NASA has selected three contractors to study a follow-on to the Compton Gamma-Ray Observatory (CGRO), which was deorbited last year after a successful nine-year mission.

Lockheed Martin, Orbital Sciences and TRW will conduct three-month studies to determine how best to perform the Gamma Ray Large Area Space Telescope (GLAST) mission using an off-the-shelf bus from NASA's Rapid II spacecraft catalogue.

NASA's Goddard Space Flight Center plans to select a GLAST prime contractor in 2002, leading to a launch in 2005. The 3,000kg GLAST will be designed to operate in the 20-300GeV energy range, with 30 times the sensitivity of the CGRO's Energetic Gamma-Ray Experiment Telescope.

Lockheed Martin, which plans to base its design on the LM900 bus used for the Ikonos remote-sensing satellite, says the GLAST will observe at least 10 times as many active galactic nuclei and stellar-mass black holes, with much improved source-location accuracy than that of the CGRO. This will require development of new detector technologies with 10 to 100 times the sensitivity, the company says.
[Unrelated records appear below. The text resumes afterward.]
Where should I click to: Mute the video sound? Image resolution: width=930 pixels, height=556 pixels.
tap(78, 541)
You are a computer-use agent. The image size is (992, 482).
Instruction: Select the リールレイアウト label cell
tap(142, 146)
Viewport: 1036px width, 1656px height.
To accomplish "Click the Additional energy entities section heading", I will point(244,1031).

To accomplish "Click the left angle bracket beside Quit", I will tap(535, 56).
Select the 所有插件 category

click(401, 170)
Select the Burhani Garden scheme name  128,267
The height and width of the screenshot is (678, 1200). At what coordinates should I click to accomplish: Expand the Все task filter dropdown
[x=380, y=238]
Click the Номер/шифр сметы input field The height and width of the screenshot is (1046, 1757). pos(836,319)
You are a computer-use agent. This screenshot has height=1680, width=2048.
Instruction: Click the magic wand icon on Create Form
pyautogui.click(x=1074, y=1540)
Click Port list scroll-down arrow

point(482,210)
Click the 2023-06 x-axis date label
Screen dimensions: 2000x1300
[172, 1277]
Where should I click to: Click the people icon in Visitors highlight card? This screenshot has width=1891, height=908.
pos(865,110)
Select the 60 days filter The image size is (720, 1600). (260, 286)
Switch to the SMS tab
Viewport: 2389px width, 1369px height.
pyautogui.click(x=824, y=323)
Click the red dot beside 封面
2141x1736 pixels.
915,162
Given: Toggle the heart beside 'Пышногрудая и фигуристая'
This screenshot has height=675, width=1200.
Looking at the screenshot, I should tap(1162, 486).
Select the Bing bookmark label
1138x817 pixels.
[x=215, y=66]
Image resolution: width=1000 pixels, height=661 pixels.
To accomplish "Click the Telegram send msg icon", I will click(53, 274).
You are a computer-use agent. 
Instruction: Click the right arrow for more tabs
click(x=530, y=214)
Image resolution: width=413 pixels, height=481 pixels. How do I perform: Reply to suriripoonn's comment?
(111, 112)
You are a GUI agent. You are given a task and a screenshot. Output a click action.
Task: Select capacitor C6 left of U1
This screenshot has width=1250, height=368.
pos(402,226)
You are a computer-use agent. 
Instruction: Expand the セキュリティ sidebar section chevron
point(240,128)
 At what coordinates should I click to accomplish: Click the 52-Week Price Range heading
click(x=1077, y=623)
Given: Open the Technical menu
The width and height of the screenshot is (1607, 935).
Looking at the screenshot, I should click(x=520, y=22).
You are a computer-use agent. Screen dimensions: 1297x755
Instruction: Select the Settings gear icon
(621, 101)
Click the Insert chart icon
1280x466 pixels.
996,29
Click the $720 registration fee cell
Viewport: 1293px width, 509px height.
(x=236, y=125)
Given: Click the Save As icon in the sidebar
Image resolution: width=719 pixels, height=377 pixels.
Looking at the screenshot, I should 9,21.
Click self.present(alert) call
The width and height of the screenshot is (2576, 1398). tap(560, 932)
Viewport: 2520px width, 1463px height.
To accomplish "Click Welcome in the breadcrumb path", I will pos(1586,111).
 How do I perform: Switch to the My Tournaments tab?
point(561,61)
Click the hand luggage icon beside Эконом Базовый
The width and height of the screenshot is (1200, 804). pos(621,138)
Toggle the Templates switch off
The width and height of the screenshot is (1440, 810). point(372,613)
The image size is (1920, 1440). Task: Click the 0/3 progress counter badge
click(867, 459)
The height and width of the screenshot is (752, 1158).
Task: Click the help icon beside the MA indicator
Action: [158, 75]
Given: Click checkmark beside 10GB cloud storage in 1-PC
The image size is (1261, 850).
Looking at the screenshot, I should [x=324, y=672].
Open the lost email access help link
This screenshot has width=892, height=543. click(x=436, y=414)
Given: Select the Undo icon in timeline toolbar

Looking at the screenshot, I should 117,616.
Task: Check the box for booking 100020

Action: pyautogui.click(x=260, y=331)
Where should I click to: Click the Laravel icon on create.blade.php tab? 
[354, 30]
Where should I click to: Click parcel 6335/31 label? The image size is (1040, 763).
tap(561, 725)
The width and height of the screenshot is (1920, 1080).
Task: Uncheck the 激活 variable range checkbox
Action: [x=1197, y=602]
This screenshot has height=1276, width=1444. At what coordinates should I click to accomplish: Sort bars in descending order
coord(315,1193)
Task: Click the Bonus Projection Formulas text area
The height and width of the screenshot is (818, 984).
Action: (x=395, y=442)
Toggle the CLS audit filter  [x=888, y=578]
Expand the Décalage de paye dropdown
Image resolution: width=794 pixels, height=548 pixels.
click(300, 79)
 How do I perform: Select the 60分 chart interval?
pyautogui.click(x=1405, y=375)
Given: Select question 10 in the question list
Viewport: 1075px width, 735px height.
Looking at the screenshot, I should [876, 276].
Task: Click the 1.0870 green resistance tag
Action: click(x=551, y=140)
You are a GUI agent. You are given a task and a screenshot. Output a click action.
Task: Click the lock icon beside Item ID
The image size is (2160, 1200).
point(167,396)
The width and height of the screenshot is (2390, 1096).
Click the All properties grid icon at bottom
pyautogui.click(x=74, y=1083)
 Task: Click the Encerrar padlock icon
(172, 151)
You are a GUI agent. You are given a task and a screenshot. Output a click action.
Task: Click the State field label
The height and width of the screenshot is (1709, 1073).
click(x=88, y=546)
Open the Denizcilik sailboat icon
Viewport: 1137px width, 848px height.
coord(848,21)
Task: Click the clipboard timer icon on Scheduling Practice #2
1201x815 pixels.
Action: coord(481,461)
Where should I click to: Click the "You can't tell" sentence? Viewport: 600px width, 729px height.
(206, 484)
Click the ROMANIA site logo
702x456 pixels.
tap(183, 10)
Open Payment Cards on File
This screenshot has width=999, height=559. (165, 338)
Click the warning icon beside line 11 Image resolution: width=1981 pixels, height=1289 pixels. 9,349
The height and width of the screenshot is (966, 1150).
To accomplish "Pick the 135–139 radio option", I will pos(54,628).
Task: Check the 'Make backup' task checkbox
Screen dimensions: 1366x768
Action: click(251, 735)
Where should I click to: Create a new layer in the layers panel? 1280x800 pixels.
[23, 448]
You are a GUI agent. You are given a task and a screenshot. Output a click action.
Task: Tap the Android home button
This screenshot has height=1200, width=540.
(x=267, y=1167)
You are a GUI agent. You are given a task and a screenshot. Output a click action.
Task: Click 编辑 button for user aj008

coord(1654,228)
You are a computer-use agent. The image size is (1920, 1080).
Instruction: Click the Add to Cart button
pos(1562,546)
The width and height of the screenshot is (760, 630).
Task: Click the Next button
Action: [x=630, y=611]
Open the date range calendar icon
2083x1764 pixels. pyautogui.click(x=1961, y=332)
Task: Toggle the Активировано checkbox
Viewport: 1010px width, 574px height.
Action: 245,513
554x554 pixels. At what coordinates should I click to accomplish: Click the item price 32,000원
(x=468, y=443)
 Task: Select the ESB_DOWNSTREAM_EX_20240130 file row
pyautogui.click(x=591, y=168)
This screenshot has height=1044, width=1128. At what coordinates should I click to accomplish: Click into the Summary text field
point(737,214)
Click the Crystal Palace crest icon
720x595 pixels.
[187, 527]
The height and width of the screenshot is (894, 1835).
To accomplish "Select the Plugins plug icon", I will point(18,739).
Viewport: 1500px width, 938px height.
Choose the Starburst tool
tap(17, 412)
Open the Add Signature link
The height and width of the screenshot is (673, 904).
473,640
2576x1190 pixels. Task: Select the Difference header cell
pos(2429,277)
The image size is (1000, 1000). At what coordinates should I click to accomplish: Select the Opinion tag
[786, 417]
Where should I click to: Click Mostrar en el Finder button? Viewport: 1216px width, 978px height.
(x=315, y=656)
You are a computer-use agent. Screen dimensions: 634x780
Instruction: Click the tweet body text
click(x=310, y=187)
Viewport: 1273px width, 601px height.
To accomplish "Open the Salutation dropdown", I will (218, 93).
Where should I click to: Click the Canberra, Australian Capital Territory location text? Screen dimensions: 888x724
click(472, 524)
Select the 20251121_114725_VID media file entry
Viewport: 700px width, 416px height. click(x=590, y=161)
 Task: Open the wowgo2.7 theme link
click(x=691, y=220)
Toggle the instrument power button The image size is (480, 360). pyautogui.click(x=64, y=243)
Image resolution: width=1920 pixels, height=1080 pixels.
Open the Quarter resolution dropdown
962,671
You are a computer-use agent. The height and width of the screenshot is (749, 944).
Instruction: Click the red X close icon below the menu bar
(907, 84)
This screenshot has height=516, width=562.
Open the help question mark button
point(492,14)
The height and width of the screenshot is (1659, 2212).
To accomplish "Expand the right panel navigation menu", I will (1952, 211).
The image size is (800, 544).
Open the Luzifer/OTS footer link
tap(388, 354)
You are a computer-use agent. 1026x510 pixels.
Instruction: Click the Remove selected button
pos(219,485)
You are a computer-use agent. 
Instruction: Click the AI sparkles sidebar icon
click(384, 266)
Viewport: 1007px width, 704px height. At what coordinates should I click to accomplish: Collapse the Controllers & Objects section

NASA Goddard's Rapid II catalogue allows the streamlined acquisition of off-the-shelf spacecraft for science missions. The GLAST design requirements are for a telescope with angular resolution sufficient to associate high-energy gamma-ray sources with celestial objects observed in other wavelengths. The requirements also call for a wide field-of-view and a large effective area.